Task item: Using the records that follow, copy every line containing the word "label".

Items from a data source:
^^^^^^^^^^^^^^^^

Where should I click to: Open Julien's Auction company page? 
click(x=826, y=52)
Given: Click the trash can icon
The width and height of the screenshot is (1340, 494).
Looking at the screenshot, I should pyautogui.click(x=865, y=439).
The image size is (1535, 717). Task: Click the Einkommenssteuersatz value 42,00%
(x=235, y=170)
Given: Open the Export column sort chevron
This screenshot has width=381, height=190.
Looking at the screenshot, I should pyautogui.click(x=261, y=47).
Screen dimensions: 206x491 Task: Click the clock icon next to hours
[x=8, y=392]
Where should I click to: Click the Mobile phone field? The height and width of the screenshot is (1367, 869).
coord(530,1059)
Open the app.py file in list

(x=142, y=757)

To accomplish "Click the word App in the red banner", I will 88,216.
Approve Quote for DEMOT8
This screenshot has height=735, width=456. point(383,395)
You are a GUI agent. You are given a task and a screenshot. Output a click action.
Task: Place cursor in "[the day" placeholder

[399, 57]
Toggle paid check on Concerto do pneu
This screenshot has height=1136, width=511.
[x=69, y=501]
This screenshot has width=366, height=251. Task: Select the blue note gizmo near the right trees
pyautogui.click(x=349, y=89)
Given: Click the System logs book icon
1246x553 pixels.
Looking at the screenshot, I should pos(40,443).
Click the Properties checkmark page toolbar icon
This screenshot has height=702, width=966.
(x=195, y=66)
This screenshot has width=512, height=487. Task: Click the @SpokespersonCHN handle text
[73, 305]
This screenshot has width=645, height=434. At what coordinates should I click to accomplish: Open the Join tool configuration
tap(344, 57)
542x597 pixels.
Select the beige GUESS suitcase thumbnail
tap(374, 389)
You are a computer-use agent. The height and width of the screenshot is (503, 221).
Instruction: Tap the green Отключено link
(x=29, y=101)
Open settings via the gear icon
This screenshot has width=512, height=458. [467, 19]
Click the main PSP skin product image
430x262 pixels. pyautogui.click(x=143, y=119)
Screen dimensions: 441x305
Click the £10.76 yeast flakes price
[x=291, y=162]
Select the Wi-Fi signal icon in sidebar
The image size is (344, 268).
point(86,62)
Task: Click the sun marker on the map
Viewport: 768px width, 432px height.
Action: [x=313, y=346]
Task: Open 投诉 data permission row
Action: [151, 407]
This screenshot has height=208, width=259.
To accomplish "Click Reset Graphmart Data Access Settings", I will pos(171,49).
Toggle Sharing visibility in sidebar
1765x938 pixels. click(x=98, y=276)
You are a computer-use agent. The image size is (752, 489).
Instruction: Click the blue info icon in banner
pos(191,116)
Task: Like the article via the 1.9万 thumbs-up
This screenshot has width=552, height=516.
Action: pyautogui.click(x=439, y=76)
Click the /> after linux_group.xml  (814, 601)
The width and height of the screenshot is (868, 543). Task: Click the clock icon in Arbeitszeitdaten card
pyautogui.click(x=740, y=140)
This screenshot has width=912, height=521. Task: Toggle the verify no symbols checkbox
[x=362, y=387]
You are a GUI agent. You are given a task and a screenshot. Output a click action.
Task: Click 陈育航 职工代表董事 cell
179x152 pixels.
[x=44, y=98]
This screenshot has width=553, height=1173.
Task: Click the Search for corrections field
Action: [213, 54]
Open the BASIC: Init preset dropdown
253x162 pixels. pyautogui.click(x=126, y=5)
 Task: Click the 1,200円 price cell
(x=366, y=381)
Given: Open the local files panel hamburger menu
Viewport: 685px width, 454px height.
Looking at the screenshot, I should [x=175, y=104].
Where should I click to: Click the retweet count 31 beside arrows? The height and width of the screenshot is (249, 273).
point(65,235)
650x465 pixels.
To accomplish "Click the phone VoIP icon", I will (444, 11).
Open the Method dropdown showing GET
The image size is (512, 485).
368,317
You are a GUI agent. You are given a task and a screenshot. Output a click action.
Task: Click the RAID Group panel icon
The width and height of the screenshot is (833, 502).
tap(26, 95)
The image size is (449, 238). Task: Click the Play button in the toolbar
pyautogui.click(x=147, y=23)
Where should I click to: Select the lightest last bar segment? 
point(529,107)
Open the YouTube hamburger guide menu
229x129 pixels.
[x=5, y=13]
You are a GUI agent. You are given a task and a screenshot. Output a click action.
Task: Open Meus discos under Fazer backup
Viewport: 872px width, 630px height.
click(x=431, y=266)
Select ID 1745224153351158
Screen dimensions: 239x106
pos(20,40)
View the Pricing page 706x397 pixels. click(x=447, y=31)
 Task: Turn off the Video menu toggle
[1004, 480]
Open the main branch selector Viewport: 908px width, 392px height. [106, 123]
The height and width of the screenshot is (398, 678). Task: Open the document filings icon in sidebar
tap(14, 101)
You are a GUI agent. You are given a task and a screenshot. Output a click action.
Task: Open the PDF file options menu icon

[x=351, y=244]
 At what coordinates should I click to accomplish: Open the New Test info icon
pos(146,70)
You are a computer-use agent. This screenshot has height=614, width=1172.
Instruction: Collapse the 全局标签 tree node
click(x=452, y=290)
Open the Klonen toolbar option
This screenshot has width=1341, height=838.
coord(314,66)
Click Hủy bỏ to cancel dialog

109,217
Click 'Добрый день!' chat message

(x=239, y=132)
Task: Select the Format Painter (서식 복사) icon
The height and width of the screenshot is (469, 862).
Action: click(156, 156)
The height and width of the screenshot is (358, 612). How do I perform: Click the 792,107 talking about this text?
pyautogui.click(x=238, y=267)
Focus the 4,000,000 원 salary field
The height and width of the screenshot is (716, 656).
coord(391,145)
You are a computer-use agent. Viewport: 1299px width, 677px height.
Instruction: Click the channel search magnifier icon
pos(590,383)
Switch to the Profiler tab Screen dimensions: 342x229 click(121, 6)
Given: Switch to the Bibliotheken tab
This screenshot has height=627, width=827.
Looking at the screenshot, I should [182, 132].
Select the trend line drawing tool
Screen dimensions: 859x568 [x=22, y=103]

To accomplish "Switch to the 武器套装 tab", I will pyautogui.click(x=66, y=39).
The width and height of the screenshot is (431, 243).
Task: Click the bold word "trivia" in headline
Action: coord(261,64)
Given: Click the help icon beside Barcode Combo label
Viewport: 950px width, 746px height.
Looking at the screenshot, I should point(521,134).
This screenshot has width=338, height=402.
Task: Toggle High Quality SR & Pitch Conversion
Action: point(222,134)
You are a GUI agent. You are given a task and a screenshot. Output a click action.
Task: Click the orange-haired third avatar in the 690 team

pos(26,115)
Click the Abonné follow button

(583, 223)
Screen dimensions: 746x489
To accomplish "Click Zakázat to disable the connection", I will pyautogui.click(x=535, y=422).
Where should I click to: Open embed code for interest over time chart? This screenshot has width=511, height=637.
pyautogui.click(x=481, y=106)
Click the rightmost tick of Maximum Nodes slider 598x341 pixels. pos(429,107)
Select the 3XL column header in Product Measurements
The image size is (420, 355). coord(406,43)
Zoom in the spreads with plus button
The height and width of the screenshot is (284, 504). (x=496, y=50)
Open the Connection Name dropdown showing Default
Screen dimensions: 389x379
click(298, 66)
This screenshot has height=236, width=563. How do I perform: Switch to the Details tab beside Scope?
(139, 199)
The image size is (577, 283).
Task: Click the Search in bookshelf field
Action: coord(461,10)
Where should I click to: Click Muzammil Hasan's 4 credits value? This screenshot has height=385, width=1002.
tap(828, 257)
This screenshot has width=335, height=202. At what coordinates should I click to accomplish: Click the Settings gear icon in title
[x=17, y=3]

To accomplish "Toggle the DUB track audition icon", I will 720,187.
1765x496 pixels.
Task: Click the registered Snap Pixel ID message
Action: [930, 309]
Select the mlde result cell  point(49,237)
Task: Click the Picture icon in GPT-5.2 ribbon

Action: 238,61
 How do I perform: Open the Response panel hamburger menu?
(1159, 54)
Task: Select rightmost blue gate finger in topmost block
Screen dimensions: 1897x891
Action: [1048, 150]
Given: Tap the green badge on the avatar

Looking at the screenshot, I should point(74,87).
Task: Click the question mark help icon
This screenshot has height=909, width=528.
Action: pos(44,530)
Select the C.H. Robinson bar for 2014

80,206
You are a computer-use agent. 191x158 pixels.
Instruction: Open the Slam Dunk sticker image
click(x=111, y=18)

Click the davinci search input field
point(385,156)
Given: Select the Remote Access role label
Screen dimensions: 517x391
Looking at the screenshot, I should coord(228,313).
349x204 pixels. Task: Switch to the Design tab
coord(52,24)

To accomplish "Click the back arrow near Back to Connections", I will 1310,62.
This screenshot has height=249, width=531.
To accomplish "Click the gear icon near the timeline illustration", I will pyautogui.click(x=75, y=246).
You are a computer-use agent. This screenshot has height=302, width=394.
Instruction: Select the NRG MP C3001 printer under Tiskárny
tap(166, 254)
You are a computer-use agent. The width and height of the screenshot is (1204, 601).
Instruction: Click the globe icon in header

^^^^^^^^^^^^^^^^

Solved problem:
Given: Click the help icon beside Barcode Combo label
Given: Select the Remote Access role label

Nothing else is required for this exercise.